Every credible medical organization – representing over 1.3 million doctors in the United States – calls for age-appropriate gender-affirming care for transgender and non-binary people.

  • “Transition-related” or “gender-affirming” care looks different for every transgender and non-binary person.
  • Parents, their kids, and doctors make decisions together, and no medical interventions with permanent consequences happen until a transgender person is old enough to give truly informed consent.

Transgender children are not undergoing irreversible medical changes.

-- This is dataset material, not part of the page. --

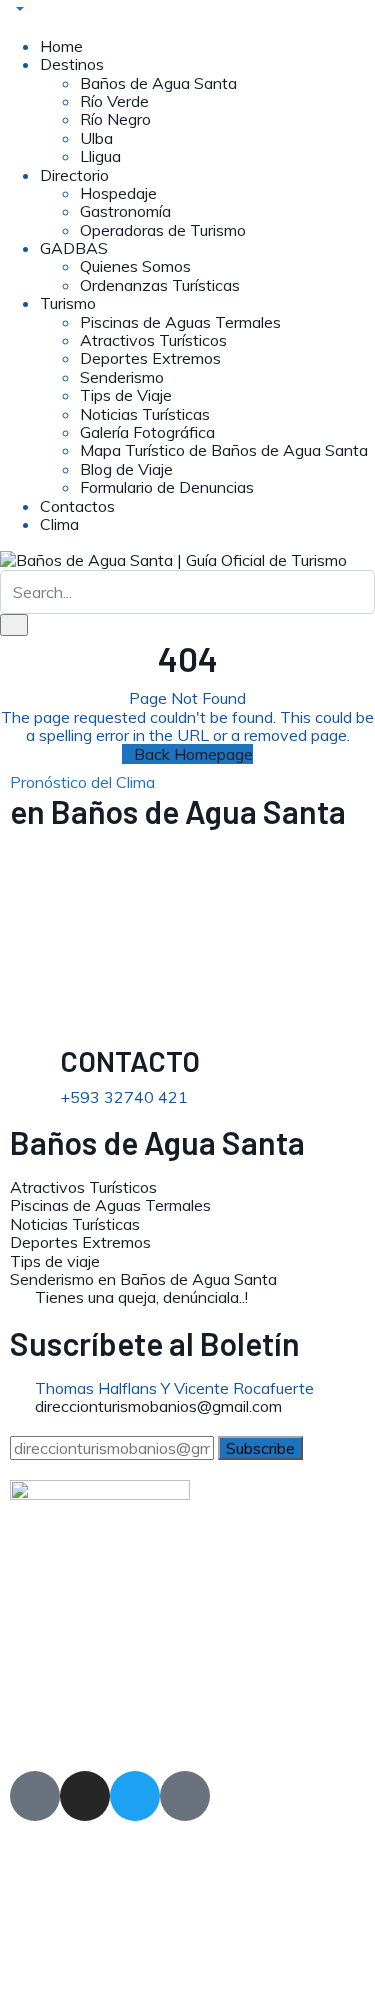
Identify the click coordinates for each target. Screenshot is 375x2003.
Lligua (100, 156)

  • This is a fundamental misunderstanding about what transition looks like for kids.
  • Therapists, parents and health care providers work together to determine which changes to make at a given time are in the best interest of the child.
  • Some people take medication, and some do not; some adults have surgeries, and others do not. How someone transitions is their choice, to be made with their family and their doctor.
  • In most young children, this care can be entirely social. This means:
    • New name
    • New hairstyle
    • New clothing
    • None of this care is irreversible.

Being transgender is not new.

  • Some say it can feel like being transgender is very new – but that’s because the media has been covering it more in recent months and years.
  • But transgender people have always existed and will continue to exist regardless of the bills we pass.
  • And very few transgender people change their mind.

ALL gender-affirming care is:

  • Age-appropriate
  • Medically necessary
  • Supported by all major medical organizations
  • Made in consultation with medical and mental health professionals AND parents

And in many cases, this care is lifesaving:

  • A recent study from the Trevor Project provides data supporting this — transgender youth with access to gender-affirming hormone therapy have lower rates of depression and are at a lower risk for suicide.

For more information, please visit https://www.hrc.org/resources/get-the-facts-on-gender-affirming-care

STATE LEG SNAPSHOT

So far in 2023, HRC is tracking more than 470 anti-LGBTQ+ bills that have been introduced in statehouses across the country. More than 190 of those bills would specifically restrict the rights of transgender people, the highest number of bills targeting transgender people in a single year to date.

This year, HRC is tracking:

  • More than 110 bills that would prevent trans youth from being able to access age-appropriate, medically-necessary, best-practice health care; eight have already become law in Kentucky, Arkansas, Tennessee, Mississippi, South Dakota, Utah, Iowa and Georgia,
  • More bathroom ban bills filed than in any previous year,
  • More than 85 curriculum censorship bills and 40 anti-drag performance bills.

In a coordinated push led by national anti-LGBTQ+ groups, which deployed vintage discriminatory tropes, politicians in statehouses across the country introduced 315 discriminatory anti-LGBTQ+ bills in 2022 and 29 passed into law. Despite this, fewer than 10% of these efforts succeeded. The majority of the discriminatory bills – 149 bills – targeted the transgender and non-binary community, with the majority targeting children receiving the brunt of discriminatory legislation. By the end of the 2022 legislative session, a record 17 bills attacking transgender and non-binary children passed into law.

Anti-LGBTQ+ legislation in 2022 took several forms, including:

  • 80 bills aimed to prevent transgender youth from playing school sports consistent with their gender identity. 19 states now exclude transgender athletes in school sports.
  • 42 bills to prevent transgender and non-binary youth from receiving life-saving, medically-necessary gender-affirming healthcare. 5 states now restrict access to gender-affirming care.
  • 70 curriculum censorship bills tried to turn back the clock and restrict teachers from discussing LGBTQ+ issues and other marginalized communities in their classrooms. 7 passed into law.